--- Provided data ---

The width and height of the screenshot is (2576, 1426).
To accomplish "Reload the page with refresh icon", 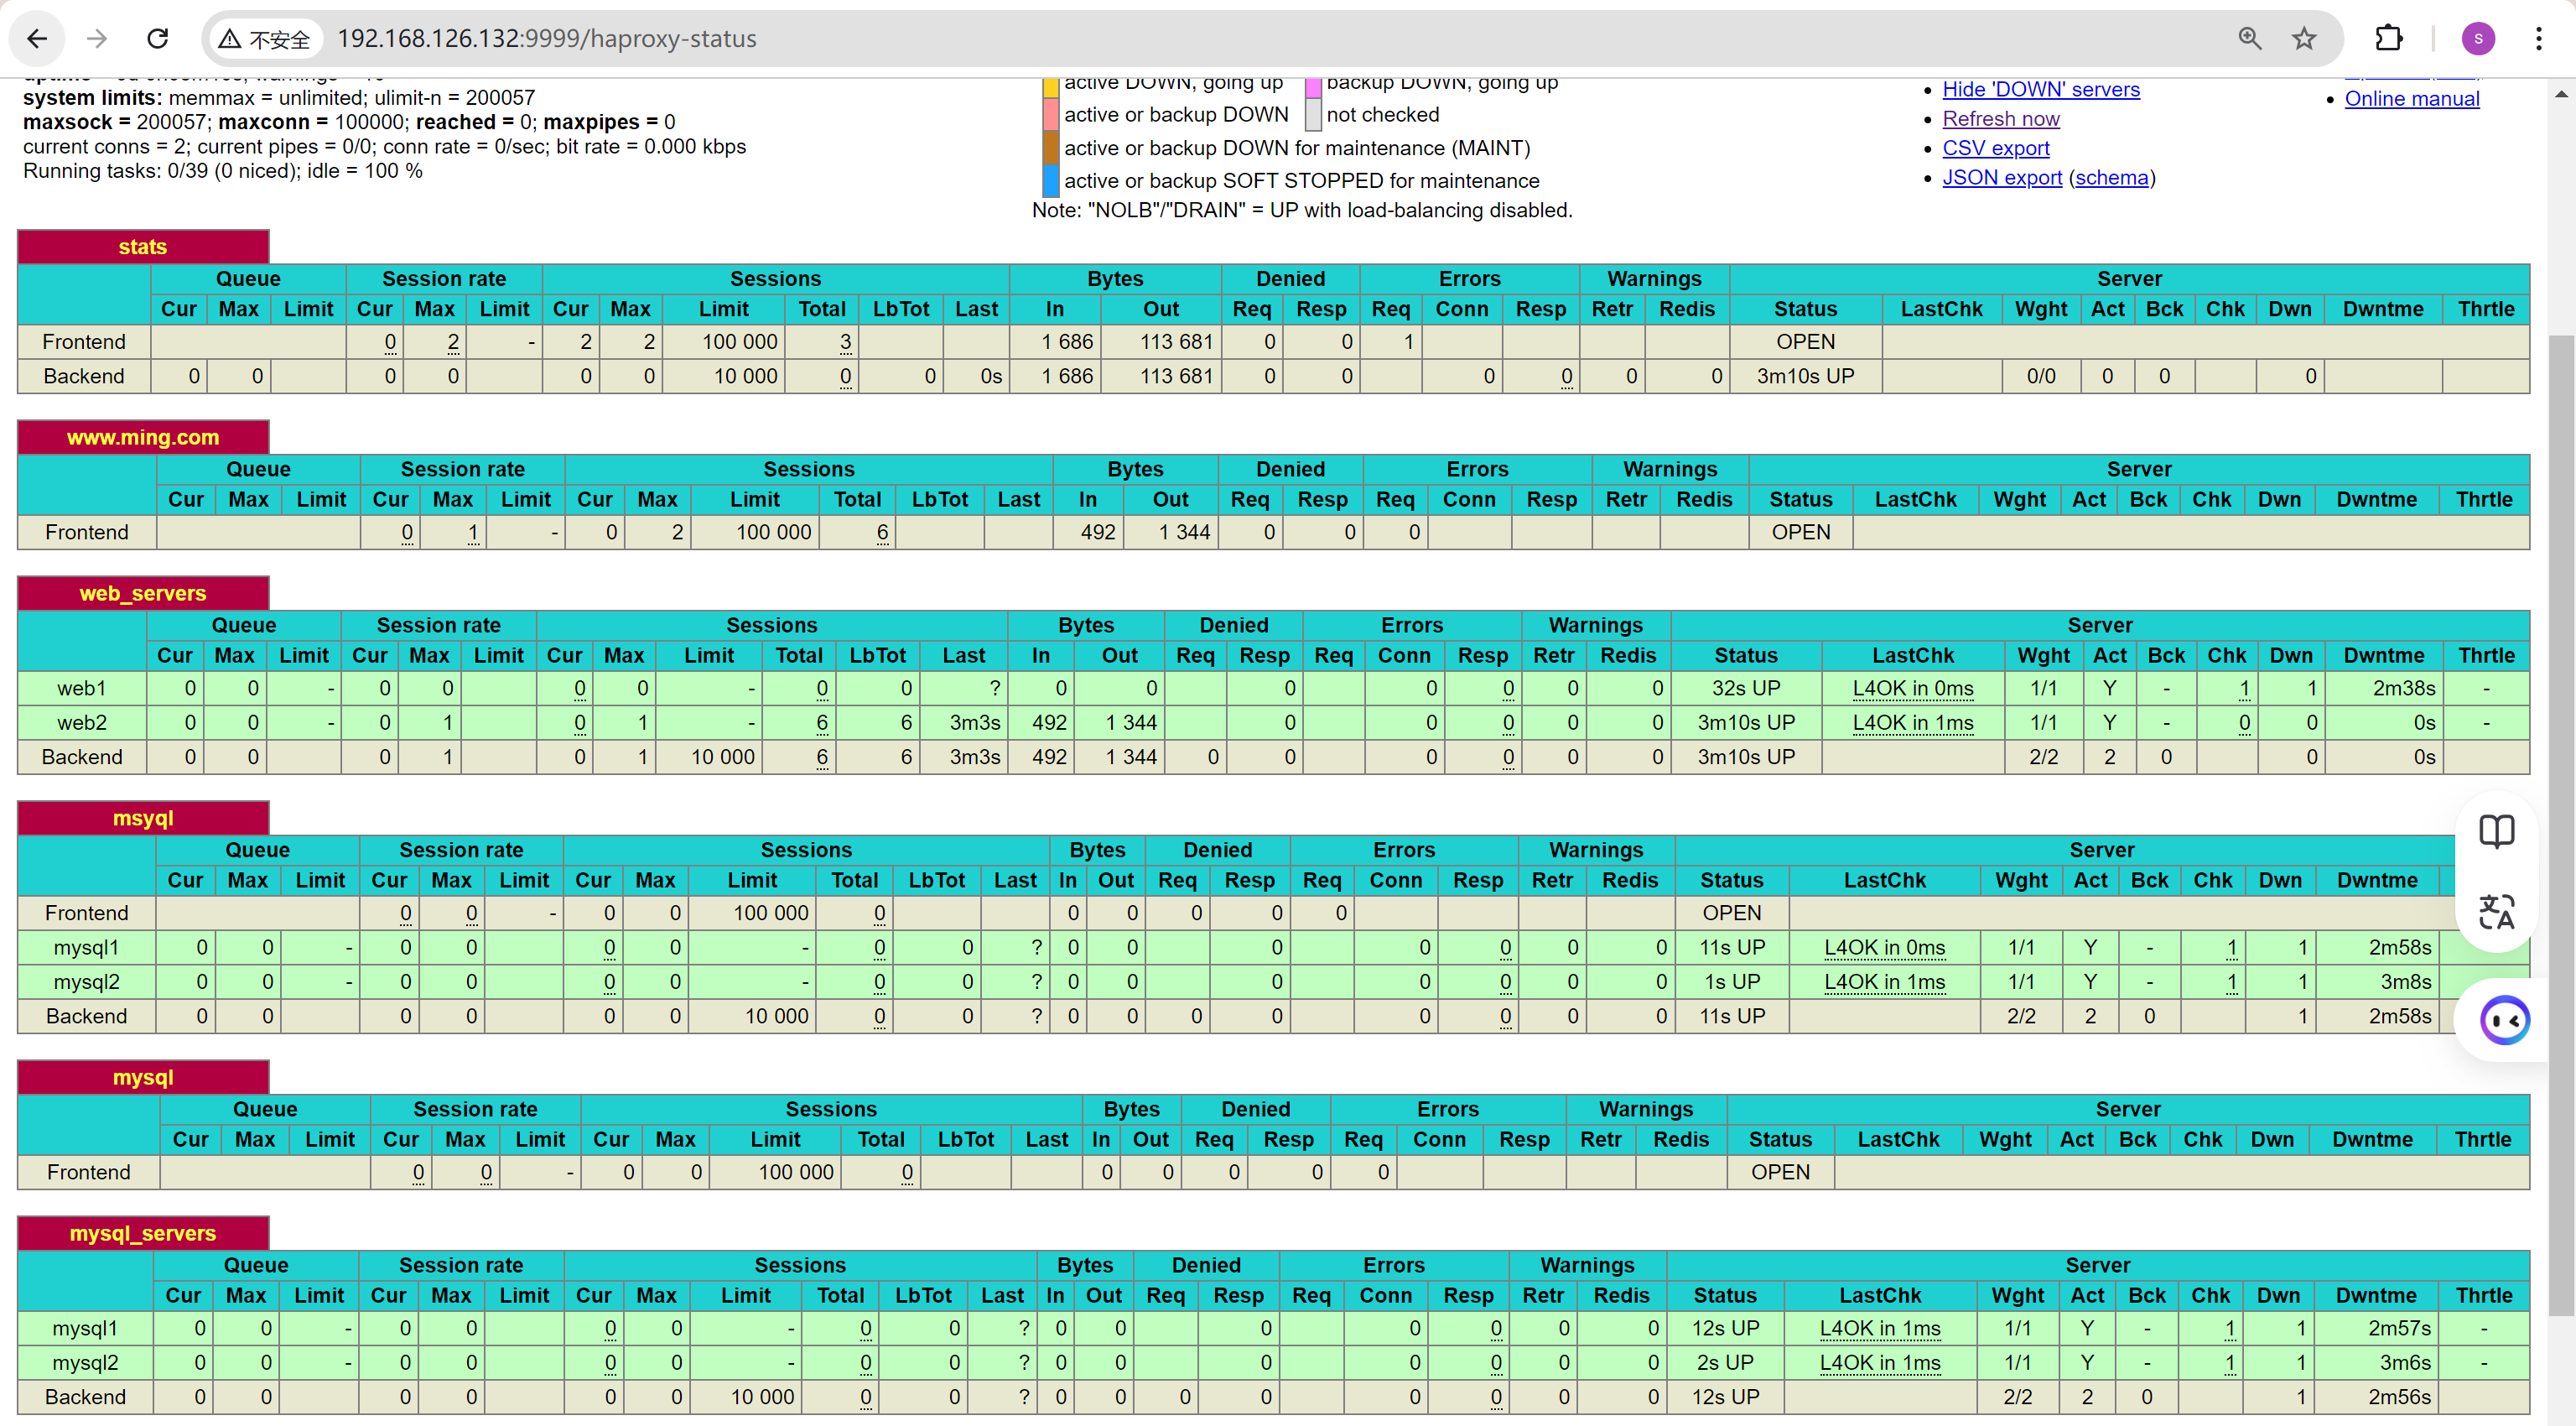I will pyautogui.click(x=158, y=39).
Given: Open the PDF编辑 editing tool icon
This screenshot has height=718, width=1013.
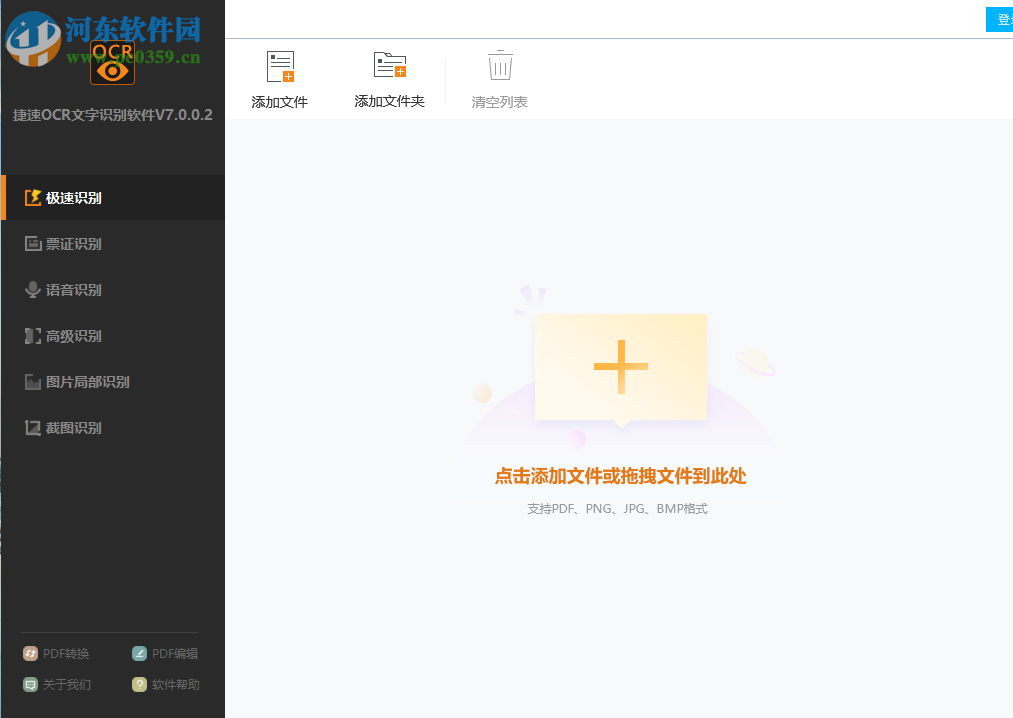Looking at the screenshot, I should [138, 653].
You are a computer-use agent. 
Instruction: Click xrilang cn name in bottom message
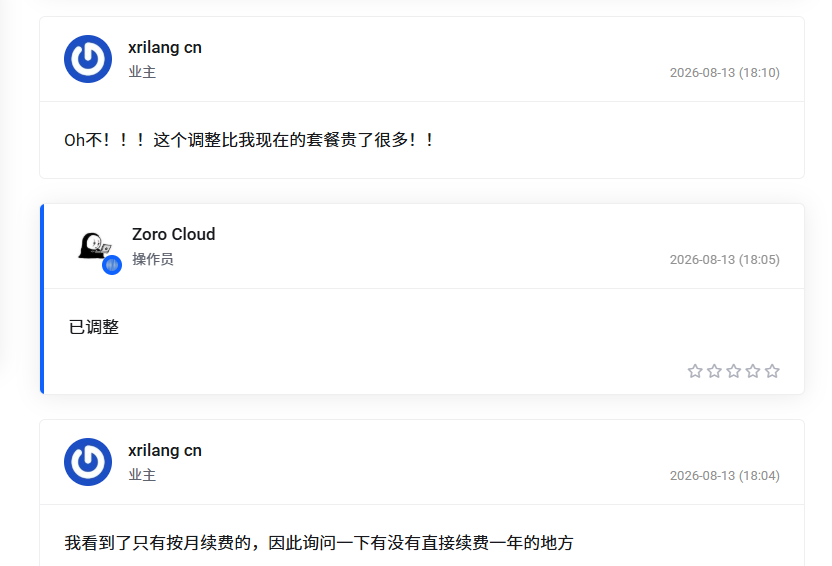click(x=165, y=451)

---

What to do — Reproduce word for word the lines of the material above, starting at the line that contains "Given: Open the PDF编辑 editing tool icon" and ending with the last line of the material, both included. Leave the pictures out of your answer.

Output below —
Given: Open the PDF编辑 editing tool icon
This screenshot has height=718, width=1013.
Looking at the screenshot, I should [138, 653].
You are a computer-use agent. 
Instruction: Click xrilang cn name in bottom message
click(x=165, y=451)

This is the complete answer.